Seven Law School professors will help University of Mississippi Law School School students get a "national" point of view by lecturing on aspects of federalism there this spring. Andrew J. Casner, associate dean of the Law Faculty said yesterday.
Originally, Casner said, the University of Mississippi planned to bring one visiting professor to its Law School with funds from a Ford Foundation grant But, he continued, when the professor they had chosen became ill last summer it was impossible to find a man able to spend the entire year in Mississippi.
Yale Also Volunteers
The dean of the school. Joshua M. Morse, arranged for eight Yale professors to spend two weeks each in Oxford this semester. The second semester of the course on federalism will be taught by Harvard professors, each spending about six days in Mississippi.
Ernest J. Brown, professor of Law will teach the first week of the course. Both he and Archibald Cox '34, former Solicitor-General, will lecture on interstate commerce. Cox will follow Brown
Paul M. Bator will discuss the legal action a man can take to get out of prison once he is in. Paul A. Fround will speak on freedom of speech and press.
Clark Byose will lecture on the right of individuals and corporations to appear before administrative tribunals such as the Federal Communications Commission.
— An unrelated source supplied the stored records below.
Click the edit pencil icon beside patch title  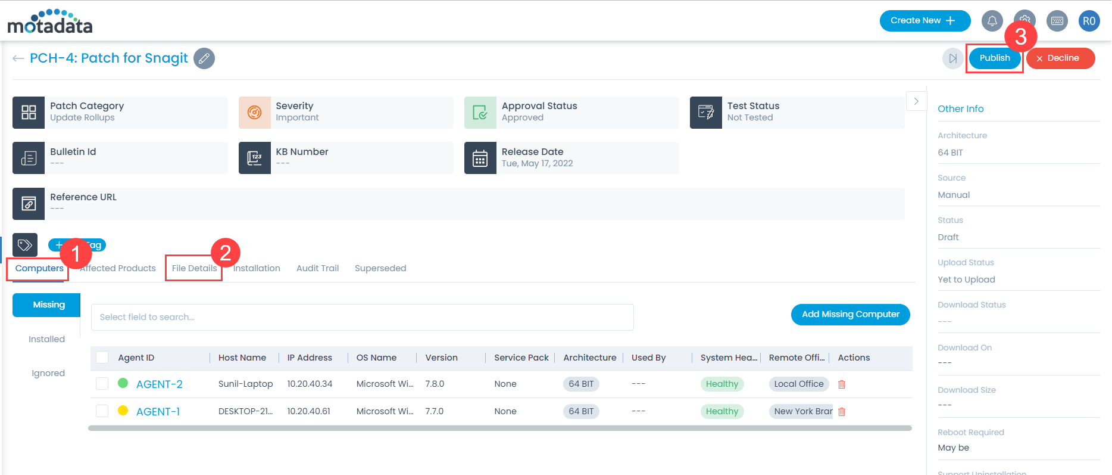(204, 58)
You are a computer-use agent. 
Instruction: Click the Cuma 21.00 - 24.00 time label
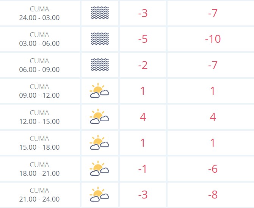(39, 195)
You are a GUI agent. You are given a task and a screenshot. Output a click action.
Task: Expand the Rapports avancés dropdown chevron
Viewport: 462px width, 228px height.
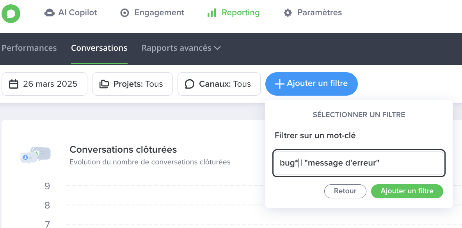coord(217,48)
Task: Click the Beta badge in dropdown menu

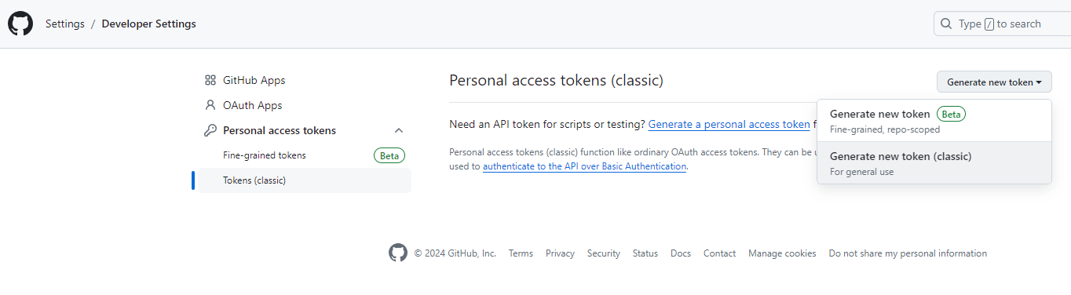Action: click(x=951, y=114)
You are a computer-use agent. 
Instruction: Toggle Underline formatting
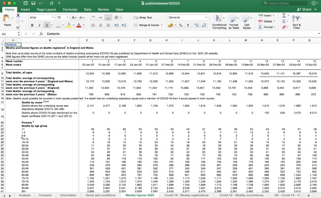[47, 25]
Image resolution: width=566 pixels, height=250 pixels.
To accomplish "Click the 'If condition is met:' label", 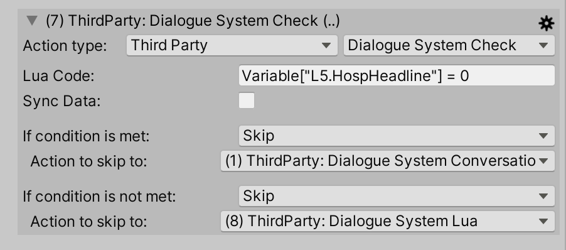I will coord(86,136).
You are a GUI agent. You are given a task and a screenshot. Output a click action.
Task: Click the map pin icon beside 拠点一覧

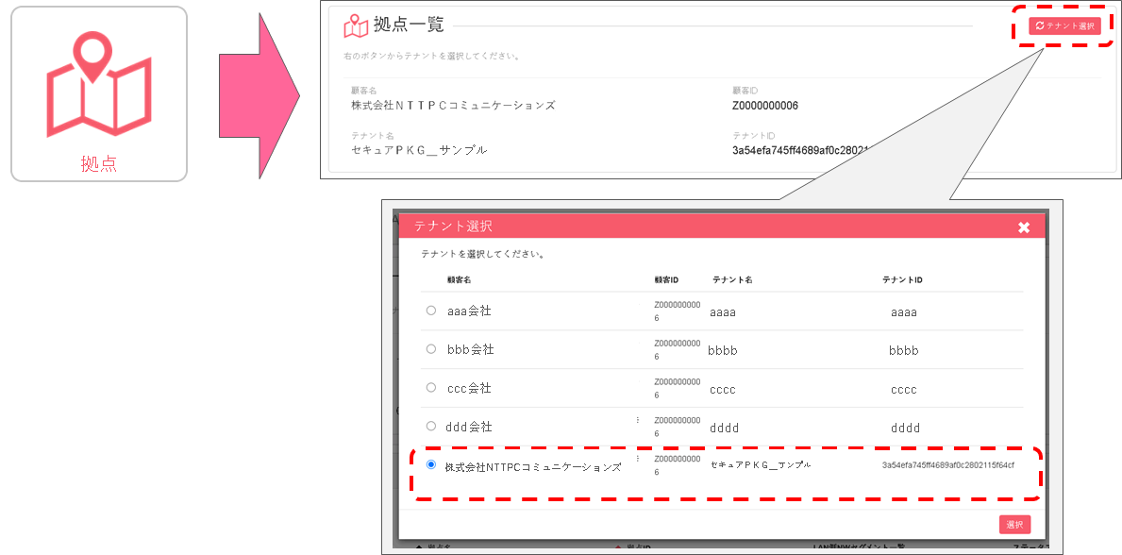356,25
Frank I. Michelman will deal with the problem of federal-state fiscal relations, including the grant-in aid programs that are currently pumping millions of dollars of federal money into education and welfare.
Albert M. Sacks will examine what he calls "federal power over private wrong," a topic that includes federal action on lynchings and civil rights murders.
Brown predicted last night that civil rights will not become a central issue during the professors' stays in Mississippi. "We are law professors and they are law students," he said. "That is the important thing."